— Exercises —
a - In the adjudicators text, which school granted Raymond Wise his B.F.A. in Music?
b - Please switch "Viewport" to "Window" in every one of the records below and write them all out again with nothing else changed. Omit the pictures.

* start Given text *

Adjudicators

View Past Festival Adjudicators


Raymond Wise (Indiana, USA)

Raymond Wise serves as Professor of Practice, African American African Diaspora Studies Department, the Associate Director of the African American Arts Institute and Director of the African American Choral Ensemble at Indiana University, Bloomington, IN.  He earned Ph.D. and M.A. in Music Education from The Ohio State University (2002, 1996) and a B.F.A. in Music from Denison University, Granville, Ohio (1983).  Studied in Opera, Art, and German at the Institute for European Studies in Vienna, Austria (1982) and African-American History, Music, and Dance at San Francisco State University in San Francisco, California (1983).  His research and teaching interests includes the history and performance of African American Gospel and Sacred music. He is an ordained minister and regularly serves as a singer, pianist, composer, director, conductor, lecturer, and teacher for orchestras, opera companies, churches and choral festivals throughout the United States, Canada, Europe, and Asia.

María Guinand (Venezuela)

* end Given text *
* start The input *

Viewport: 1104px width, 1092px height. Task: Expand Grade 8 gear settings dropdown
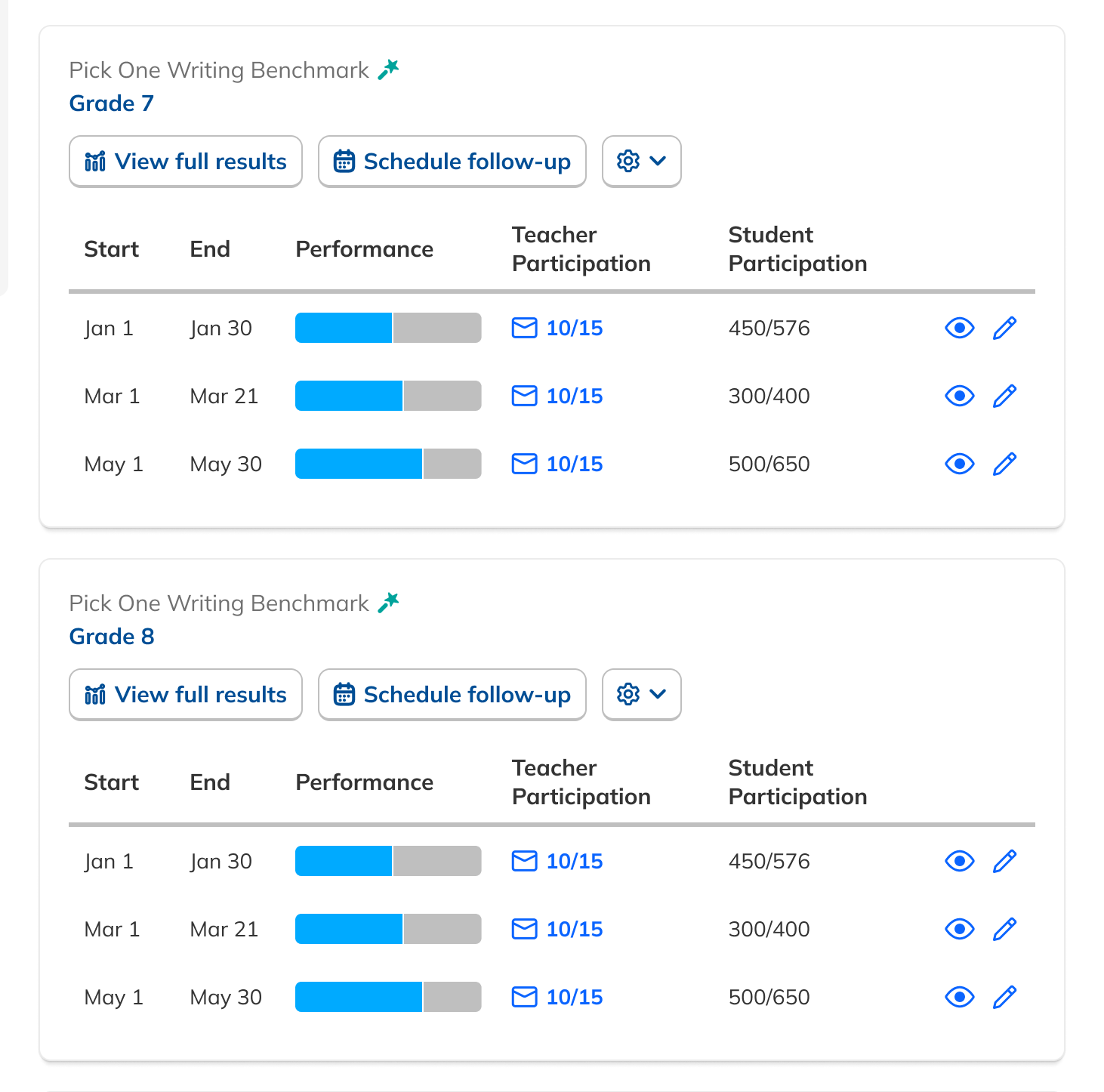click(x=641, y=695)
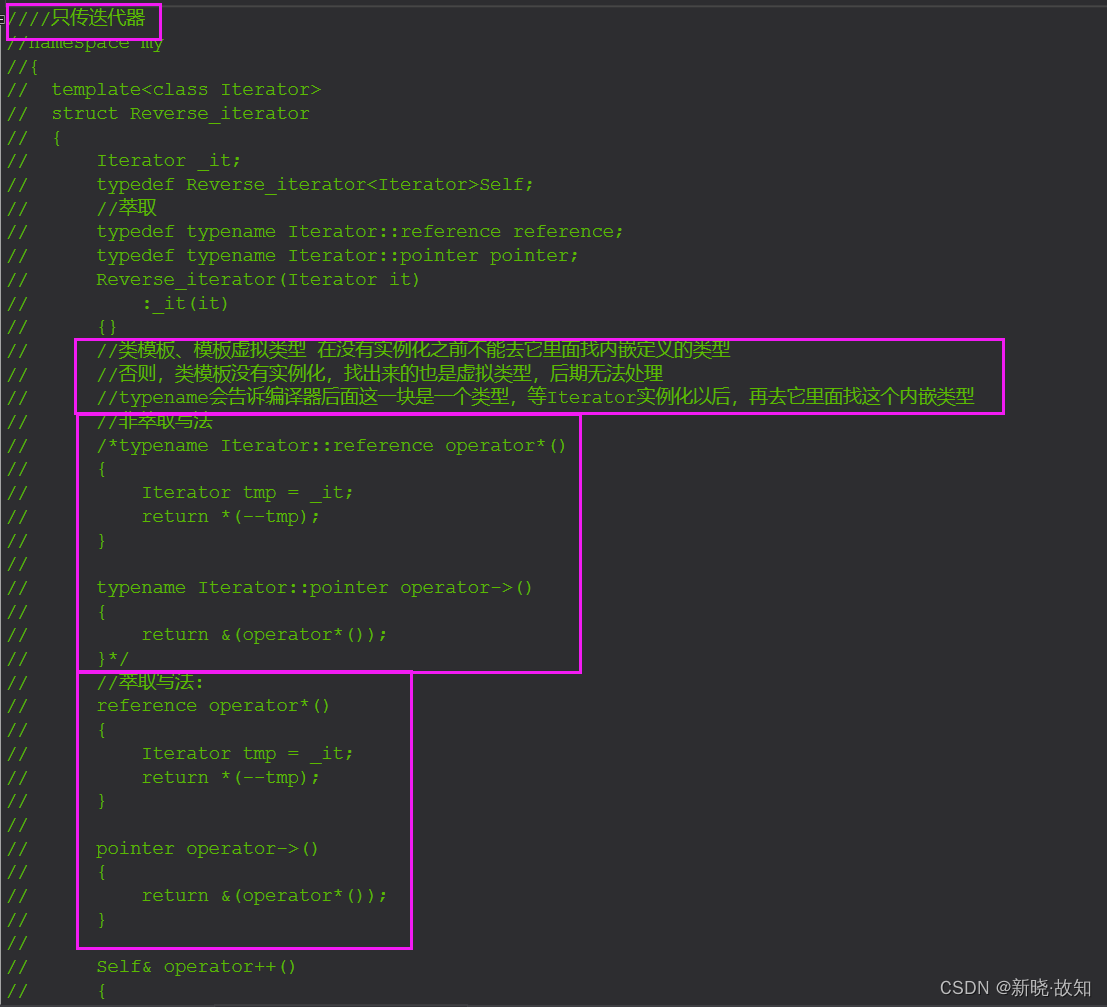Click the Reverse_iterator(Iterator it) constructor line
The height and width of the screenshot is (1007, 1107).
click(x=258, y=280)
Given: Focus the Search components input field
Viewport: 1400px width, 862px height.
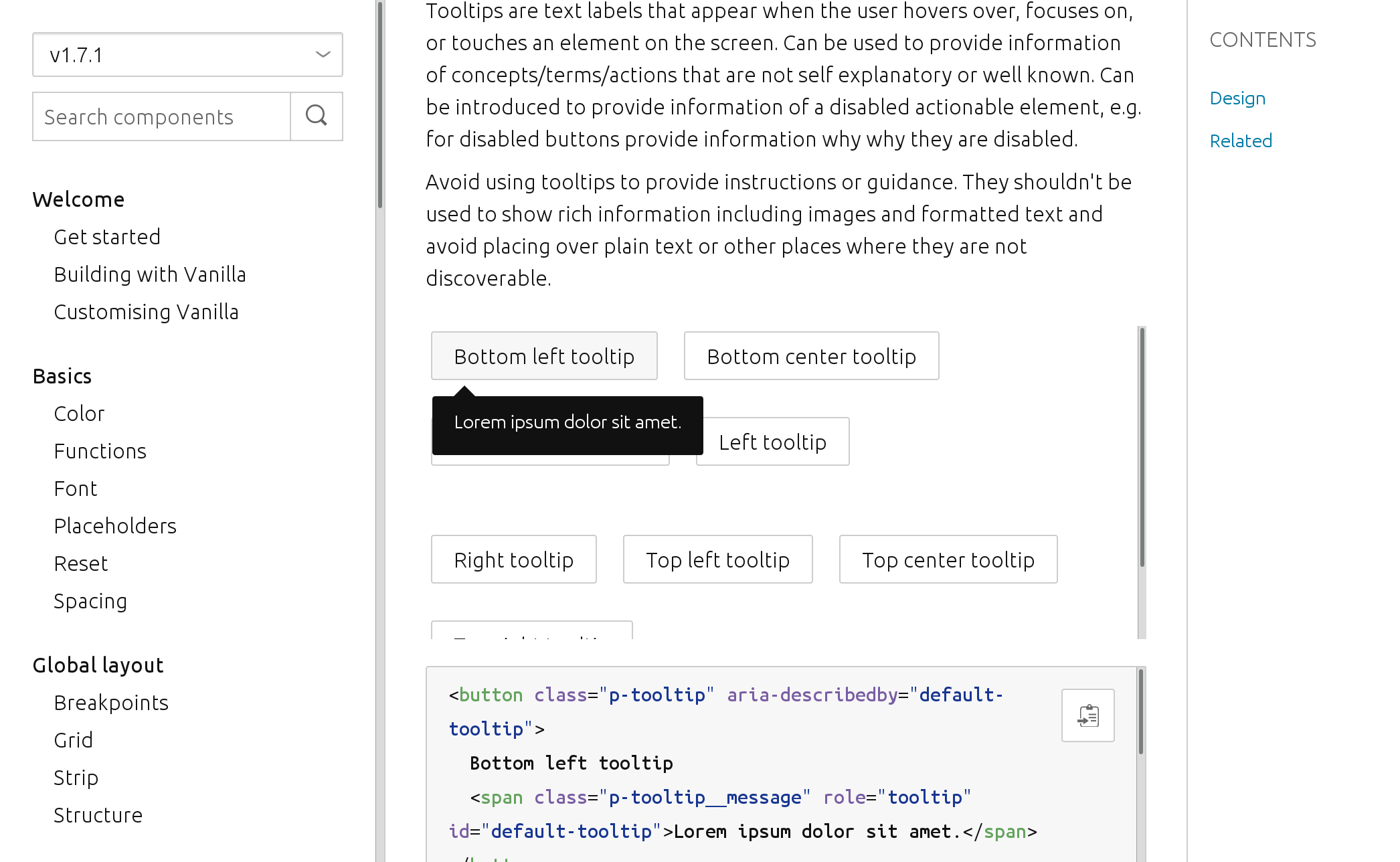Looking at the screenshot, I should (x=161, y=116).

* end The input *

— Solutions to the exercise —
a - Denison University in Granville, Ohio, in 1983.

b -
Window: 1104px width, 1092px height. Task: Expand Grade 8 gear settings dropdown
click(x=641, y=695)
Click the Reverse_iterator(Iterator it) constructor line
The height and width of the screenshot is (1007, 1107).
click(x=258, y=280)
Given: Focus the Search components input field
Window: 1400px width, 862px height.
Looking at the screenshot, I should (x=161, y=116).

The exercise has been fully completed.